The opportunity this creates has been integral to the development of the Extreme Photonics Application Centre (EPAC), announced today, at STFC’s Rutherford Appleton Laboratory (RAL).
On the UN International Day of Women and Girls in Science, Professor Strickland is hosting a special lecture at RAL. She told UKRI: “Science education helps develop skills in problem solving and critical thinking necessary to address some of the world’s biggest challenges.
“When we encourage girls and women to engage with science, they bring more diversity to science and fresh perspectives that can only help in finding innovative solutions.”
We ask Prof. John Collier, Director of STFC’s Central Laser Facility, about her work and its influence:
Why is Professor Strickland’s work so inspiring?
In laser science, Professor Strickland and Gérard Mourou’s work really was a major invention.
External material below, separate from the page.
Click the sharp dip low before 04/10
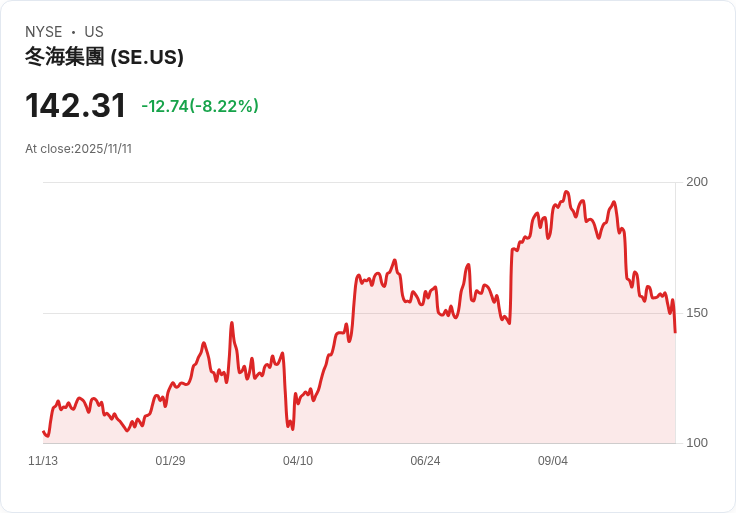This screenshot has width=736, height=513. [x=292, y=429]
Before they developed CPA, there was a fundamental limit to the power of lasers. The science space that was accessible by lasers at that point had been exhausted and there was no prospect of increasing the power of the laser.
Prof Strickland’s technique overcame that limit and it took us into a completely new territory. All these weird and wonderful things started happening as a result that nobody really understood at that time - it was a really rich transformation.
For us, it led to major investment and diversification in our department, which in the late 1980s been recommended for closure. In 1998 we started building the VulcanPetawatt laser facility, which then became highest power laser in the in the world for nearly a decade. Her findings are fundamental to our new Extreme Photonics Application Centre we are now constructing.
What are the applications of her work?
Today we have five major facilities here and all but one of those are based on her CPA technique. We are applying it to everything from the fundamental physics of stars to life sciences and micromachining.
Precision laser engineering is now used in everything from fuel injectors to the manufacture of flat-panel televisions. Crucially, it can be used by table-top sized lasers which means the potential of its application is vast.
What are the next potential developments in the super-laser space?
We are building EPAC to try and push forward the potential of these super lasers in both scientific and ‘real world’ applications. If you take a laser pulse and focus it on a specific target it can act like a miniature accelerator. These miniature accelerators are potentially revolutionary.
We will be able to develop new applications using the radiation that is produced by these accelerators for carrying out penetrative imaging and produce 3D reconstructions of complex objects hundreds of times faster than conventional systems. It will also provide insights into the nature of the quantum vacuum.
How important is it to you to shine a light on the work of Professor Strickland and foster inclusivity in your work?
I know that for Prof Strickland, she has never felt her gender has been an issue in her career but I also know that’s not true for everyone. Diversity is so important, particularly in the science fields we operate in – they don’t have an equal representation of women and having iconic figures such as Prof Strickland is really important. This is not just for people who are already working in the space, but people thinking of forging a career in science..
For me it is vital that we raise the profile of a diverse range of people to encourage everyone realise the importance of having as broad a representation in every walk of life.